Orenburg is an old frontier town. Currently located close to the border with Kazakhstan it once played a central role for the Russian empire as a base for conquering Central Asia. With its glory days very much behind it both the city and the provincial history museum don’t even bother covering twentieth century history, apart from some displays on the Second World War. Still the city center’s nineteenth century architecture and quiet streets leading down to some great views of the Ural river make a good place to wander around for a day.
I’m heading northwest to the city of Penza and I’m finally hitchhiking again. It’s great to be out on the road again, where it’s impossible to predict who I’ll end up talking to or where I’ll be in a few hours. Though the journey is over 800 kilometers I still manage to get to Penza in the evening after a long ride with a former Soviet army officer who had served in Afghanistan but has by now become a tax lawyer and a Russian orthodox believer to boot. Plenty of subjects for some good conversations.
Unfortunatly my day in Penza isn’t half as interesting as the previous day getting there. Orenburg at least still felt like a place where different cultures came together. But Penza is just drab. Maybe I’m just not paying attention. My only moment of surprise is the bust of Stalin in a courtyard off one of the big streets I glimpse from the corner of my eye. I walk over to take a closer look, and there’s a giant banner as well as a sign above the entrance way of a building announcing it’s the Penza department of the Communist Party’s Stalin center.

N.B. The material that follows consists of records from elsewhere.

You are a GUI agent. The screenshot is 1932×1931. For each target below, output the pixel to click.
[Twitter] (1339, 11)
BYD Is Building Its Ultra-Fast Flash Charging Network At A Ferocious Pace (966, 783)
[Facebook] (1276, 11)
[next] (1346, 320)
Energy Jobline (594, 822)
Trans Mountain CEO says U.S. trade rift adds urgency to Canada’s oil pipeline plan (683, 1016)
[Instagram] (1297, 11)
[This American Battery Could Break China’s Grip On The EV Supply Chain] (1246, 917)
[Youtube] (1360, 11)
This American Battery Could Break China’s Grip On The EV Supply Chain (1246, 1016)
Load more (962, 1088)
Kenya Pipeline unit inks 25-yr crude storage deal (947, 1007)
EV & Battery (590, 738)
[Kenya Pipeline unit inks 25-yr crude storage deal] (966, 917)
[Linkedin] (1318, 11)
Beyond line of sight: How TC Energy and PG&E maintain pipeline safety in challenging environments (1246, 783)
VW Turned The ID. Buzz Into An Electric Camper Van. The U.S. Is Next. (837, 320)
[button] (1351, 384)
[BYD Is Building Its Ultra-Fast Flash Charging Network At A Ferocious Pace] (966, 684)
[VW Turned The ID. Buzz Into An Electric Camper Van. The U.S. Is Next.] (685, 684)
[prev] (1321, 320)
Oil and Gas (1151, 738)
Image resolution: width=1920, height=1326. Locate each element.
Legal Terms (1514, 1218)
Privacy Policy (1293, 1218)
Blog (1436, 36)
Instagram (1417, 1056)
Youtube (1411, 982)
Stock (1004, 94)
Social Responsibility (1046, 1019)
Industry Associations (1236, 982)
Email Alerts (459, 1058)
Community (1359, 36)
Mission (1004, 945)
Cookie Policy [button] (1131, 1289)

The next day I’m walking along a road trying to find a good place for vehicles to stop. It rained last night, and the pools of water and mud make it difficult to find a strategic place to wait and not get brown water splashed on me. I’ve got a long way to go. I want to get to Saint Petersburg by tomorrow evening. That’s 1,352 kilometers in 36 hours. The first two rides are provided by truck drivers. The second, a Kazakh who moved to Russia for the better healthcare that could be provided to his ill son, has a meticulously decorated and clean cabin. I take off my muddy sandals but I still feel guilty about all the mud I’ve undoubtedly dragged in.
I get dropped off at Moscow’s outer ring, a good 70 kilometers from the Kremlin, in the evening. As the hours progress the kind of people giving me rides changes. First two friends driving home from work. Then a migrant worker from Southern Kyrgyzstan on the night shift and a truck driver bringing goods to central Moscow before the stores open. Then some people on their way to work followed by a bunch of guys driving to their dachas followed again by long-distance delivery drivers. The last guy has driven a van all the way from Tatarstan to transport some furniture. He tells me he’ll spend the night sleeping on the front seat before going back the next day. But I’ve gotten to my destination of St Petersburg and by the time I get to the hostel I’m beat, having been awake for a good 36 hours. I manage to stay awake just long enough for the first of my friends to arrive before I crawl into bed.